* [EXERCISE] Report, as a number alone, how many lines below contain the string "match".

ENTRIES PROVIDED Block Start

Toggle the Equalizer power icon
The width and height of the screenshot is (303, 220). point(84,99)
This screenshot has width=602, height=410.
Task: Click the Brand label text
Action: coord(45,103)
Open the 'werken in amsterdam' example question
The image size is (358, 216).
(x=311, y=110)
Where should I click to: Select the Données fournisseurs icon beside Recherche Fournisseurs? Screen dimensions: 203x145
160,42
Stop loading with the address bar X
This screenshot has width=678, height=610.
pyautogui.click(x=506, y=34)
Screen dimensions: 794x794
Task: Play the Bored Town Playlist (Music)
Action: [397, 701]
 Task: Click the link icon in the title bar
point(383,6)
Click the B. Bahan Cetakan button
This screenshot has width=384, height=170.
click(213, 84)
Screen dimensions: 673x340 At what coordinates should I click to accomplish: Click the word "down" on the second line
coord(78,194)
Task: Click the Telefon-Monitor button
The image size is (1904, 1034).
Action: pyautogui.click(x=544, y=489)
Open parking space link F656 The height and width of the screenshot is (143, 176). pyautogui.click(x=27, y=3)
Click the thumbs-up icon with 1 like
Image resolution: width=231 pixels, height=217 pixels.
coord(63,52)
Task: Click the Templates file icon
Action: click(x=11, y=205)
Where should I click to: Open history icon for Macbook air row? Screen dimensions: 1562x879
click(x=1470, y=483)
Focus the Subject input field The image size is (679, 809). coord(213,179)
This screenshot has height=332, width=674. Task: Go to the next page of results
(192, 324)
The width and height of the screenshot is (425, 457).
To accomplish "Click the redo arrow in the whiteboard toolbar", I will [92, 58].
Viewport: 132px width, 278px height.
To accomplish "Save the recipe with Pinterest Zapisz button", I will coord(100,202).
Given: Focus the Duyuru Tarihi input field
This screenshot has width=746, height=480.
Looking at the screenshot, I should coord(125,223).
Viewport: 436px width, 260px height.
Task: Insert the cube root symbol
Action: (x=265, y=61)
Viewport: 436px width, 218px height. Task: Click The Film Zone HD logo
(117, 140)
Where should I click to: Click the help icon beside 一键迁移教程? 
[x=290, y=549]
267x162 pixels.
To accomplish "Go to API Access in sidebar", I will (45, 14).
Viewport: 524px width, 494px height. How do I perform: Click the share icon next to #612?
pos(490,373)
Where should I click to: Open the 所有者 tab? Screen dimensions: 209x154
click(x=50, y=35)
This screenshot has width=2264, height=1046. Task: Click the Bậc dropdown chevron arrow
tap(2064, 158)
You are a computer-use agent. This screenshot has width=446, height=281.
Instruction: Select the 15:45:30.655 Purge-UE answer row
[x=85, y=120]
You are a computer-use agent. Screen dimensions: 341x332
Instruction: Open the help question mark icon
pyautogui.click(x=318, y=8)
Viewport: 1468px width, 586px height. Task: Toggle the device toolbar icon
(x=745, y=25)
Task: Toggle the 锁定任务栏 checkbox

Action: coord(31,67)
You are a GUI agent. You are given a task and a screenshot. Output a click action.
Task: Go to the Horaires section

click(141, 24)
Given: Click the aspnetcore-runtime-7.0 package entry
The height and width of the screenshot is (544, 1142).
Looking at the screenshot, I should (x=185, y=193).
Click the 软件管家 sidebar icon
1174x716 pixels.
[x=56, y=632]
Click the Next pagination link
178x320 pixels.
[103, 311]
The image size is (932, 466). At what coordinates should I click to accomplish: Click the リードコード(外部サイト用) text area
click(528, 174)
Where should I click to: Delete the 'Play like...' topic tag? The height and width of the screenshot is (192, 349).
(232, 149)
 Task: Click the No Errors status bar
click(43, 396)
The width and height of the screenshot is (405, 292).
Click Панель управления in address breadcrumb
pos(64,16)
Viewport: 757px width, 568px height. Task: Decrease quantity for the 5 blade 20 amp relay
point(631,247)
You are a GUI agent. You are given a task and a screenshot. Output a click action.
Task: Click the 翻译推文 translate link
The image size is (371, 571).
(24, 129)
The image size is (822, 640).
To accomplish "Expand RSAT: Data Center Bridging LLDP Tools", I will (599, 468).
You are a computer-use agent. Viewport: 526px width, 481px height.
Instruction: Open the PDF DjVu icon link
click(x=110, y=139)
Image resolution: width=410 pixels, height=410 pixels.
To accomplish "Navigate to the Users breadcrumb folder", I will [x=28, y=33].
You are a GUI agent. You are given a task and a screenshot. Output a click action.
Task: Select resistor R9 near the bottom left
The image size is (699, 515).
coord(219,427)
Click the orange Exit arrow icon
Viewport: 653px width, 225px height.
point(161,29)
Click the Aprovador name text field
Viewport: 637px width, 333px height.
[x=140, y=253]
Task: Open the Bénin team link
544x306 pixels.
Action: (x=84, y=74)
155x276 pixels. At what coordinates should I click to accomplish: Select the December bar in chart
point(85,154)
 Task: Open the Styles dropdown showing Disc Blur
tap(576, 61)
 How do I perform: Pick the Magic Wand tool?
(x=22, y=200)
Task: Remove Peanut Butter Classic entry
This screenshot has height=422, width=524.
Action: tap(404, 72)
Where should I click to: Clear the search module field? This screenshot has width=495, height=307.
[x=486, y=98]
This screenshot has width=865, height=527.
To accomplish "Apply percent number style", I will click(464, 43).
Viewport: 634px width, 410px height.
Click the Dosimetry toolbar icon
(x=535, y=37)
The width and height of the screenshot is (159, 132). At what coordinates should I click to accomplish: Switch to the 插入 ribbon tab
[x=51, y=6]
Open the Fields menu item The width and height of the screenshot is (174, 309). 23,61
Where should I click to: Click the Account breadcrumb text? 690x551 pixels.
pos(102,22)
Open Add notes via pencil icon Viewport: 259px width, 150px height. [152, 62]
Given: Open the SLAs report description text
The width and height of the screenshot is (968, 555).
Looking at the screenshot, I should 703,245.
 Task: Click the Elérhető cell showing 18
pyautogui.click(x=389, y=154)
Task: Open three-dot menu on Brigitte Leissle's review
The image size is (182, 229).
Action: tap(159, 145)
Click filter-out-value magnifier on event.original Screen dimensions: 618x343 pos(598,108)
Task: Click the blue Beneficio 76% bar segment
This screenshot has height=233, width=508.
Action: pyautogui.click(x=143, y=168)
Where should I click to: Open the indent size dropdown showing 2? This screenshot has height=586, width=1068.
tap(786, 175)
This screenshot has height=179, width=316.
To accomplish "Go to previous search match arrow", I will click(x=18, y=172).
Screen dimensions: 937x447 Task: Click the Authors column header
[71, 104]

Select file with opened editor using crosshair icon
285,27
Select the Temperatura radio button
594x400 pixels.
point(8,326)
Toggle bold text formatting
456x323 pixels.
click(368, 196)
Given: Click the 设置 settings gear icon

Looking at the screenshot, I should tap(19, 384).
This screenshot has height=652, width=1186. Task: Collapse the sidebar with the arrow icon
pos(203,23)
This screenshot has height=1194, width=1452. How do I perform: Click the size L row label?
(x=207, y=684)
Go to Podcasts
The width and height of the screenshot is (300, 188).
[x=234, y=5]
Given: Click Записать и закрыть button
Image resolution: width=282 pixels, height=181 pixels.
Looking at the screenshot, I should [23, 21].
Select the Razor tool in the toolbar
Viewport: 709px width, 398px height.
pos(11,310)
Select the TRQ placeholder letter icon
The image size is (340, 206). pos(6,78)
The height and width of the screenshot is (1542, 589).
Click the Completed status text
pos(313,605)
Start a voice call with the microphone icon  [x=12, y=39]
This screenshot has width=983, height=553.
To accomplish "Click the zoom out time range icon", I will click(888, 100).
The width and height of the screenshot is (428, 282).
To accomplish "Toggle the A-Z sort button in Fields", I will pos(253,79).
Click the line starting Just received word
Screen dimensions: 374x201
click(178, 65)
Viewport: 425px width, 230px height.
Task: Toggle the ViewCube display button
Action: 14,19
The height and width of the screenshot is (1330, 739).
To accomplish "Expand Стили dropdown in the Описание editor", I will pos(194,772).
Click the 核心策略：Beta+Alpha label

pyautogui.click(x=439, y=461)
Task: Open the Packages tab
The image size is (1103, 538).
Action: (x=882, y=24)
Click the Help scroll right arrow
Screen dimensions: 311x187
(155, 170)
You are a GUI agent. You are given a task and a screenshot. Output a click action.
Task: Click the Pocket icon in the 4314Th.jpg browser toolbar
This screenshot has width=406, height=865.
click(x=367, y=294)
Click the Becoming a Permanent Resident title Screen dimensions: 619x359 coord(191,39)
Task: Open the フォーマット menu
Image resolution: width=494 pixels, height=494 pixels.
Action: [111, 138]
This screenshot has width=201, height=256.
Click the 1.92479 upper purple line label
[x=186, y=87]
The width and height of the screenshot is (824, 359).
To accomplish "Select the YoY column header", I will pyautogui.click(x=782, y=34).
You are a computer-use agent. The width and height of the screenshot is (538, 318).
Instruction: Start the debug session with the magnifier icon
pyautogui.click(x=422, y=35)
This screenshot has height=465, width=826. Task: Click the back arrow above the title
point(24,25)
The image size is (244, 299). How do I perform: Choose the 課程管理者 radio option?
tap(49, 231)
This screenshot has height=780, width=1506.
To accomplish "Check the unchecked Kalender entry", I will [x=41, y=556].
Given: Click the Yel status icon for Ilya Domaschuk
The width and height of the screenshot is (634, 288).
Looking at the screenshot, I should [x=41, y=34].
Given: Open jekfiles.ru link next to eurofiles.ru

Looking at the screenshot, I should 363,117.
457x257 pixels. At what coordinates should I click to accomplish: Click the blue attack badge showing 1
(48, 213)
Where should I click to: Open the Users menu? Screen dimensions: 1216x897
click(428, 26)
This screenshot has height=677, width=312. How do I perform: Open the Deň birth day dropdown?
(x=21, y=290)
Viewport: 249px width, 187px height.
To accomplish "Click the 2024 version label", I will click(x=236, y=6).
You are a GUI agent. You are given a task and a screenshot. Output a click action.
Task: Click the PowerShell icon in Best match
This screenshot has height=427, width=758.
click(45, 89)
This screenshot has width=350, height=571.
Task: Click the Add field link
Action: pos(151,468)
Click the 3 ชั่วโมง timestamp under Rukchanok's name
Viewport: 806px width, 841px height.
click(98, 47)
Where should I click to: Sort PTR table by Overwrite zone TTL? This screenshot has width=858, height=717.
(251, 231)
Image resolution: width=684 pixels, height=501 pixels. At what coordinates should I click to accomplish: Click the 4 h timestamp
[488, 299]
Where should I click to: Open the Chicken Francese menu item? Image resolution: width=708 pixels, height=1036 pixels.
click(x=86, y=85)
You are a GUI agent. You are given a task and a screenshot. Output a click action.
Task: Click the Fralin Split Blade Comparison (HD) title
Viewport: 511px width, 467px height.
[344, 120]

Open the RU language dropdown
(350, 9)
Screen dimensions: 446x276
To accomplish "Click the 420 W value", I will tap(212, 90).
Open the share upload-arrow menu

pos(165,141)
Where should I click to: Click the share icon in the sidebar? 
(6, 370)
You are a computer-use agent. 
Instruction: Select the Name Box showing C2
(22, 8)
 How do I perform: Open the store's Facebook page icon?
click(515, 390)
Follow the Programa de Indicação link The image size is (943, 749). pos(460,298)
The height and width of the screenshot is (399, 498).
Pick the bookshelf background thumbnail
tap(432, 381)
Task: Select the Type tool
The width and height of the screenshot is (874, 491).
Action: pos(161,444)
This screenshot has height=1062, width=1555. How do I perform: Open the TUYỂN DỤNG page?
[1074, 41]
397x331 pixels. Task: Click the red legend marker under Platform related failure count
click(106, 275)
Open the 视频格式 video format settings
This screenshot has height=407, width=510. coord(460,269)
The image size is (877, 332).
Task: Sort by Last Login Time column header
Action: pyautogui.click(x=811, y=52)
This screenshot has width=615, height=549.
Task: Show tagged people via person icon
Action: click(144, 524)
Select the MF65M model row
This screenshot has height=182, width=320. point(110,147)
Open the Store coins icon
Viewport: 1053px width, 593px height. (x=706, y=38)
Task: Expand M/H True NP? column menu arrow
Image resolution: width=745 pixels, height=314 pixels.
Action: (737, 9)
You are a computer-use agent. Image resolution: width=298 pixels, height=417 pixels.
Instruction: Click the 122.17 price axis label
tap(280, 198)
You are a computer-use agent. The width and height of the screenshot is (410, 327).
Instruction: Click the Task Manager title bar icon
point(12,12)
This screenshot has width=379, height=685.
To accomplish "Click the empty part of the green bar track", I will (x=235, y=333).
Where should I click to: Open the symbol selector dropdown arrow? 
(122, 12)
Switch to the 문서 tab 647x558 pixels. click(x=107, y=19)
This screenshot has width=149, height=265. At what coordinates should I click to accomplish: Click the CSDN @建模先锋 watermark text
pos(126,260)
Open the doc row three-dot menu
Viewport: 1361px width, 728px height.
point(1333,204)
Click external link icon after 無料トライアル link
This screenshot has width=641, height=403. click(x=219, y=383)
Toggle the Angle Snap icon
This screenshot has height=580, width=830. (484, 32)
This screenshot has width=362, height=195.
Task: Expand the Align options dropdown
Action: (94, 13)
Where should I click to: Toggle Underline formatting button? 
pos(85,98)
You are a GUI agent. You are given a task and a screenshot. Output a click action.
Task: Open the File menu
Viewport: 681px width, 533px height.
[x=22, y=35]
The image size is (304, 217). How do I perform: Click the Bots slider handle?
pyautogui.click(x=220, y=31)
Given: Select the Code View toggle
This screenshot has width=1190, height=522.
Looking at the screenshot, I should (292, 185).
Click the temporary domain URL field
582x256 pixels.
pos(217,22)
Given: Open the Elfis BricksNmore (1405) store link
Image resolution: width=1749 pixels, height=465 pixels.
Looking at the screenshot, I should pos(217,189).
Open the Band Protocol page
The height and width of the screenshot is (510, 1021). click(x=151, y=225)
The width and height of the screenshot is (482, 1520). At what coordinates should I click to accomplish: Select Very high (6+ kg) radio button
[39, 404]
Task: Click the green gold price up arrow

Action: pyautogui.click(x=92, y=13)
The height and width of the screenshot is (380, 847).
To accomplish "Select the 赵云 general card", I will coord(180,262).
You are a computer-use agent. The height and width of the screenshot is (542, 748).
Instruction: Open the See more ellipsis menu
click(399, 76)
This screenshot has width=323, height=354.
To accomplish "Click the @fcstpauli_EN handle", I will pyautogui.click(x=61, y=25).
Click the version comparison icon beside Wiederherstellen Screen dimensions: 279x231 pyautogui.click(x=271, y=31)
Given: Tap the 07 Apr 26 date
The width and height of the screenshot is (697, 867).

ENTRIES PROVIDED Block End

* [WRITTEN RESPONSE] 2